• REQUIRED ACTION
Only the lines from the one containing "The width and" through the end of the entries should be returned, exactly as they are, with the pictures omitted.

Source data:
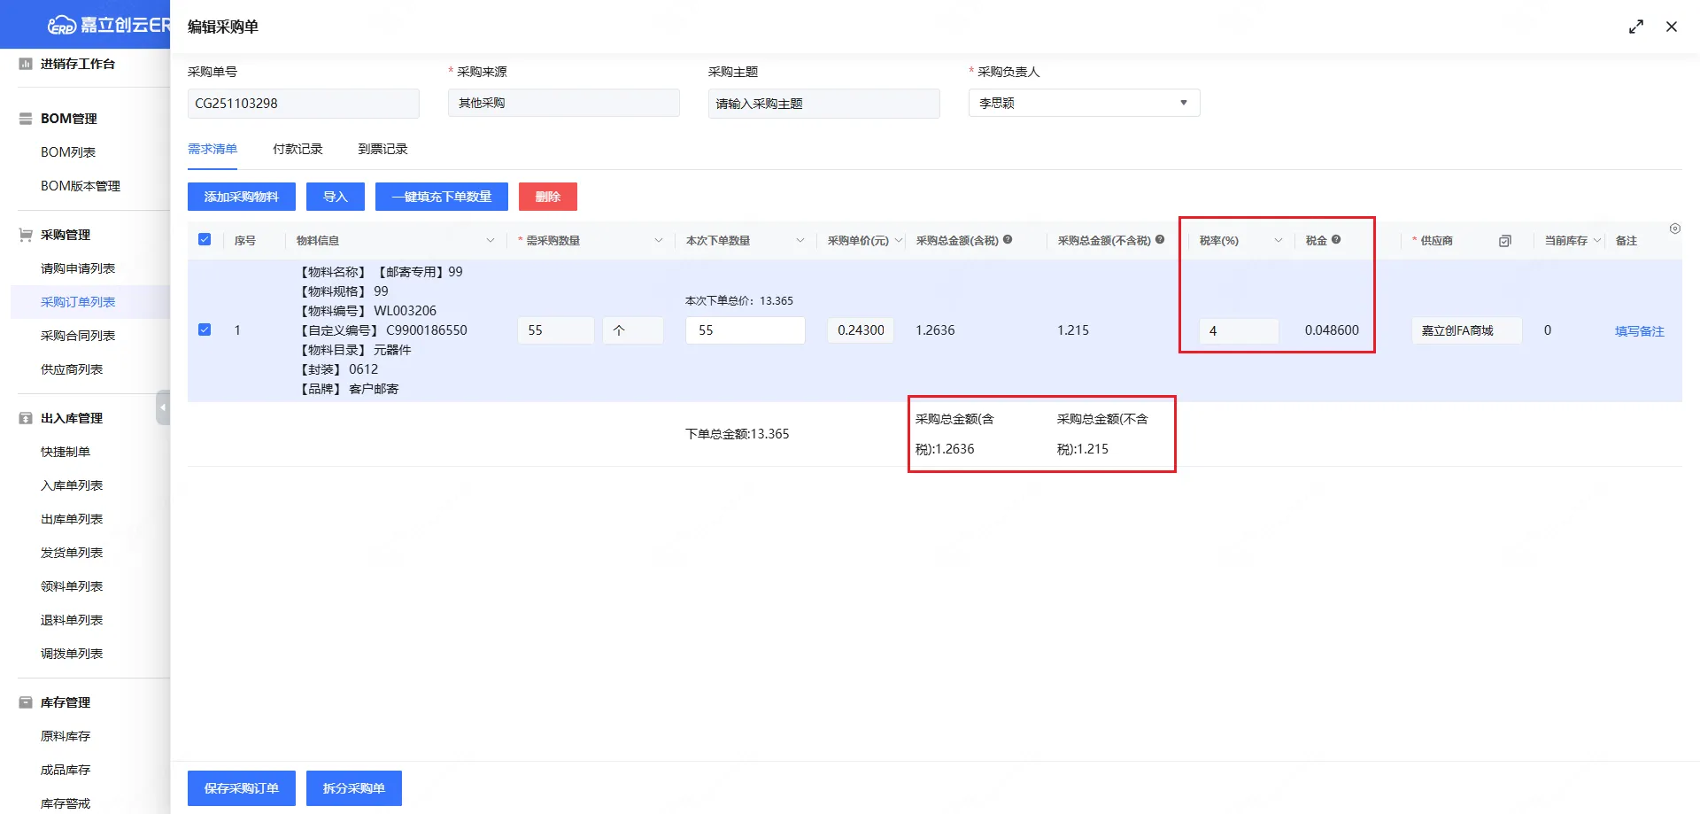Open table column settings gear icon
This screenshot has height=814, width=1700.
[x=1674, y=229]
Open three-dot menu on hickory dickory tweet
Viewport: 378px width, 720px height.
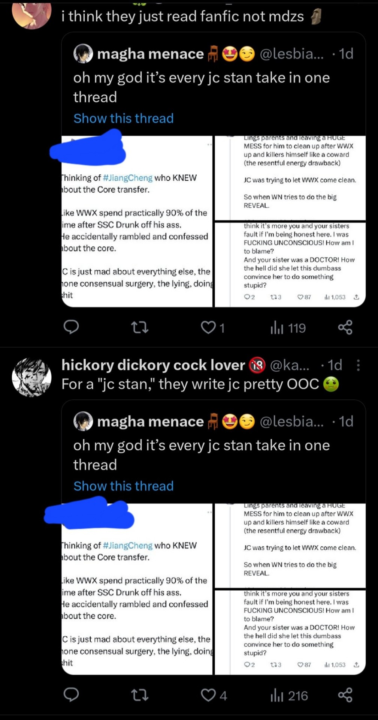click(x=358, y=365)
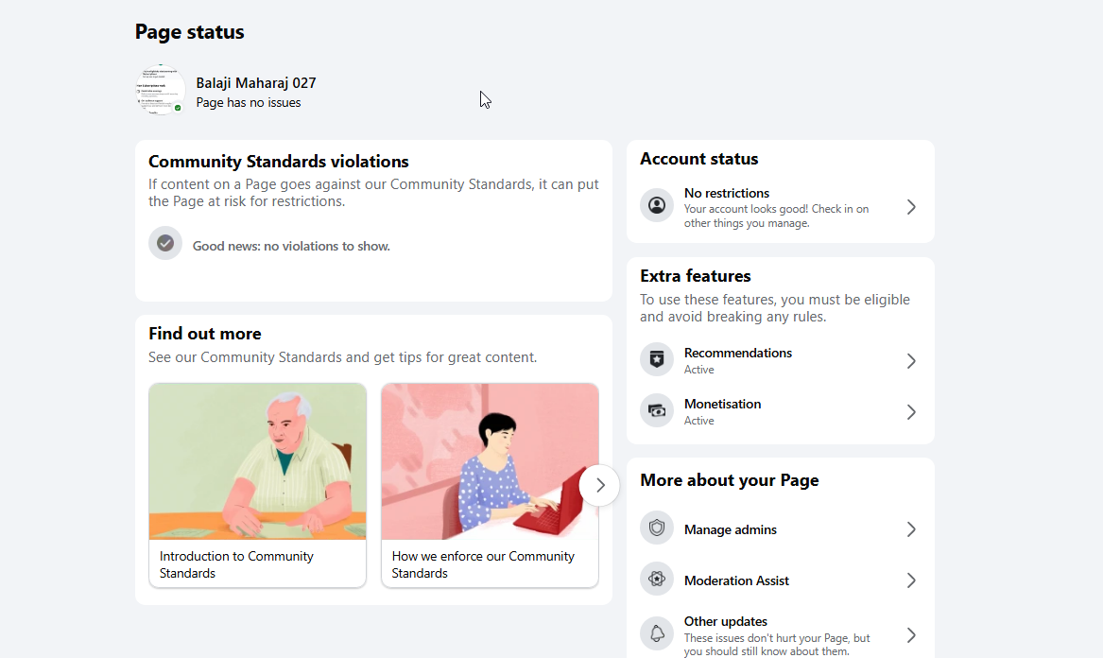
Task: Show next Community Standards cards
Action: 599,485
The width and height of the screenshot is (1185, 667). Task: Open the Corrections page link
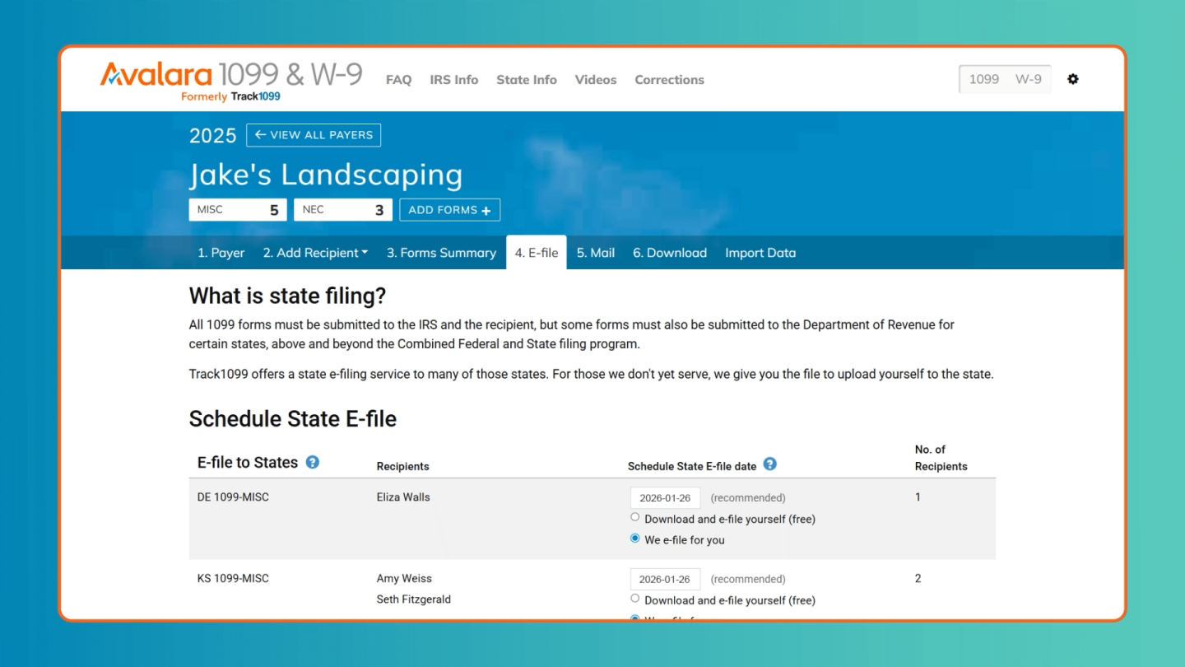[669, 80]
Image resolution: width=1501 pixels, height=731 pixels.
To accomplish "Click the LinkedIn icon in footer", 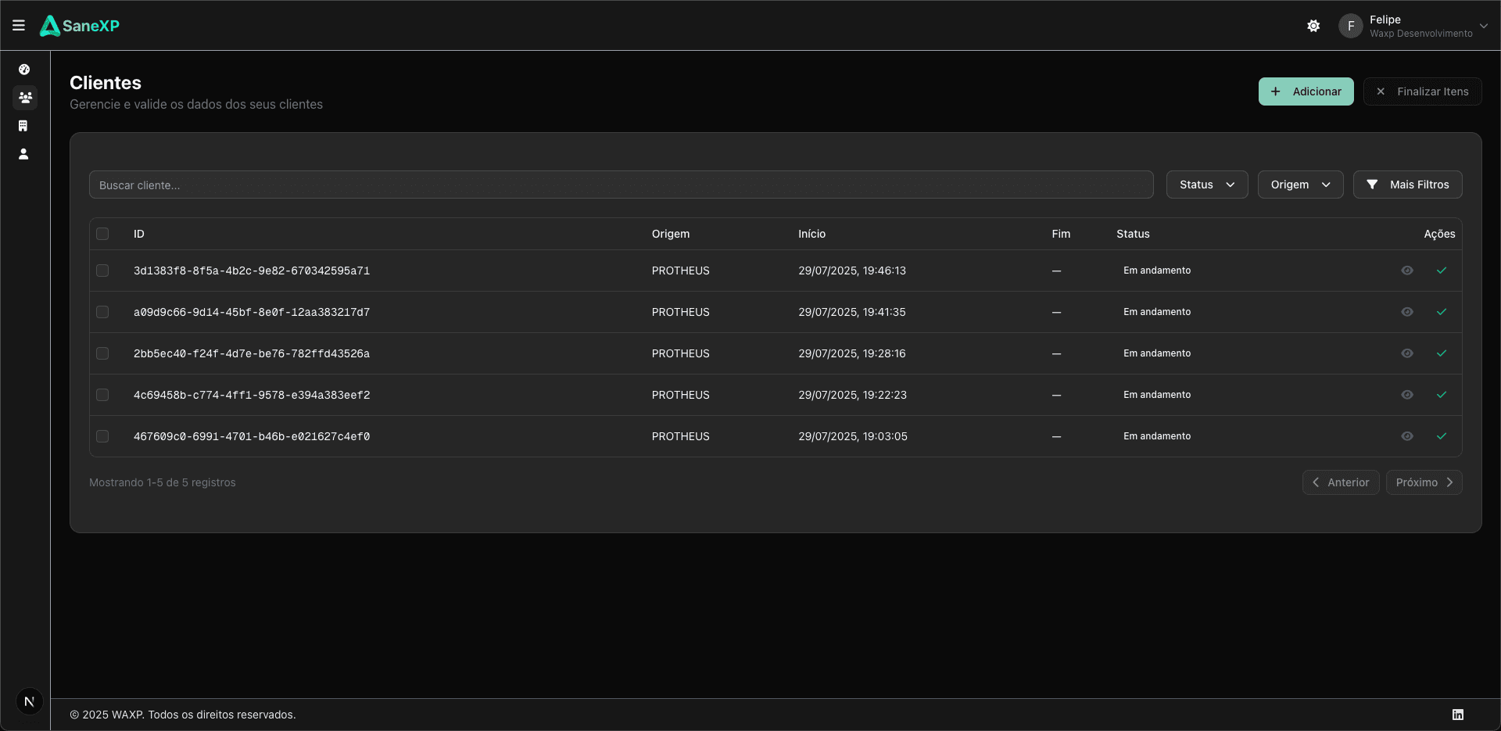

• THE ANSWER
The width and height of the screenshot is (1185, 667). Task: Open the Corrections page link
[669, 80]
Image resolution: width=1501 pixels, height=731 pixels.
To accomplish "Click the LinkedIn icon in footer", 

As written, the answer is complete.